The act of imitating sounds—whether it’s mimicking an engine’s roar or a bee’s buzz—may seem simple to us, but it’s a complex task for machines.
A team of researchers at MIT’s Computer Science and Artificial Intelligence Laboratory (CSAIL) has developed a groundbreaking AI model that can imitate sounds with surprising accuracy.
The research builds on a longstanding challenge in artificial intelligence: how to make machines replicate human-like vocal imitations of sounds. Researchers first built a human vocal tract model, which simulates how the throat, tongue, and lips shape vibrations from the voice box.
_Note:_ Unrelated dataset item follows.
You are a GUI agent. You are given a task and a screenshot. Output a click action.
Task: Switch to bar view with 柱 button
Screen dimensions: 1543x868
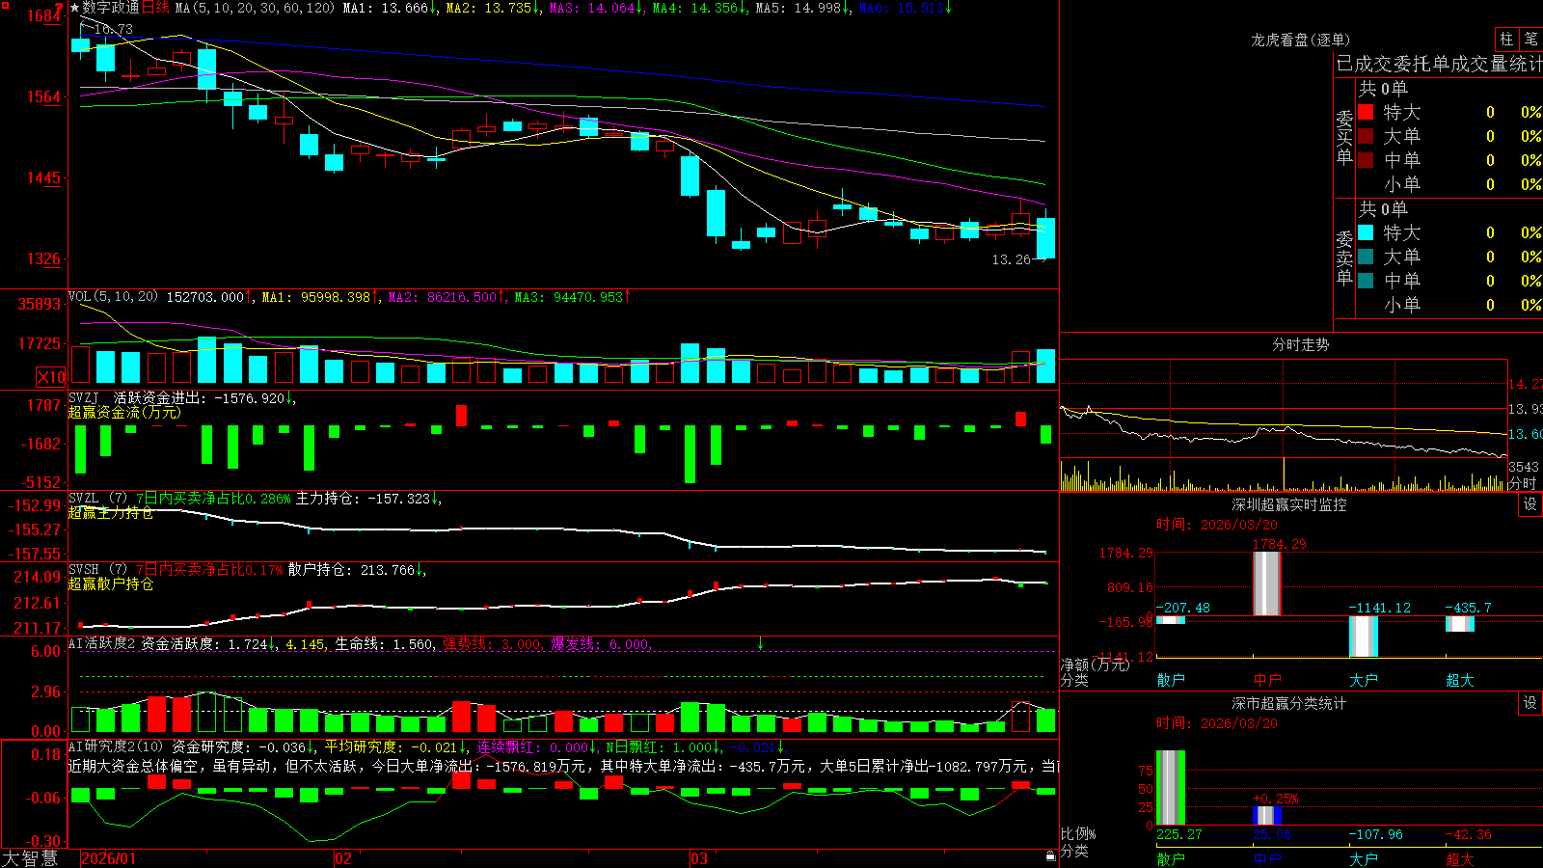[x=1506, y=40]
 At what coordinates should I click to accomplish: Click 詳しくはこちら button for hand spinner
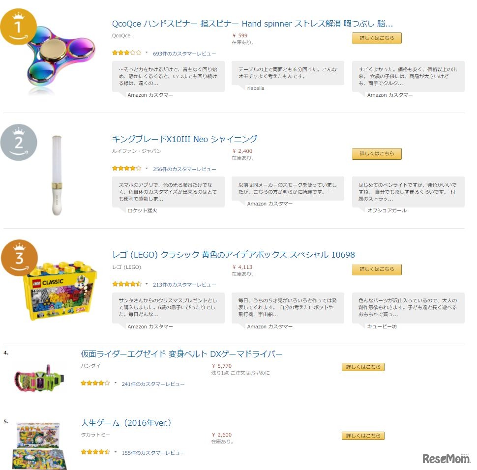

Then, using a cognitively inspired AI algorithm, researchers controlled this vocal tract model and made it produce imitations while considering the context-specific ways that humans choose to communicate sound.
The model can generate human-like imitations of various sounds, such as leaves rustling, a snake hissing, or an ambulance siren. It can also work in reverse, guessing real-world sounds from human vocal imitations, much like how computer vision systems can create images from sketches. For example, it can tell the difference between a human imitating a cat’s “meow” and its “hiss.”
In the future, this model could help create more intuitive sound design tools, make AI characters in virtual reality more lifelike, and even assist students in learning new languages.
Robots that resemble humans could be thought to have mental states
The art of imitation, in three parts
The team created three increasingly advanced models to get closer to the nuances of human sound imitation, revealing not just the complexity of the task but also how human behavior shapes the way we reproduce noises.
The team’s first model was relatively simple, aiming to generate imitations that closely matched real-world sounds. However, this baseline version didn’t align well with human behavior. It lacked the subtlety that makes human imitations unique. So, the researchers took a more focused approach.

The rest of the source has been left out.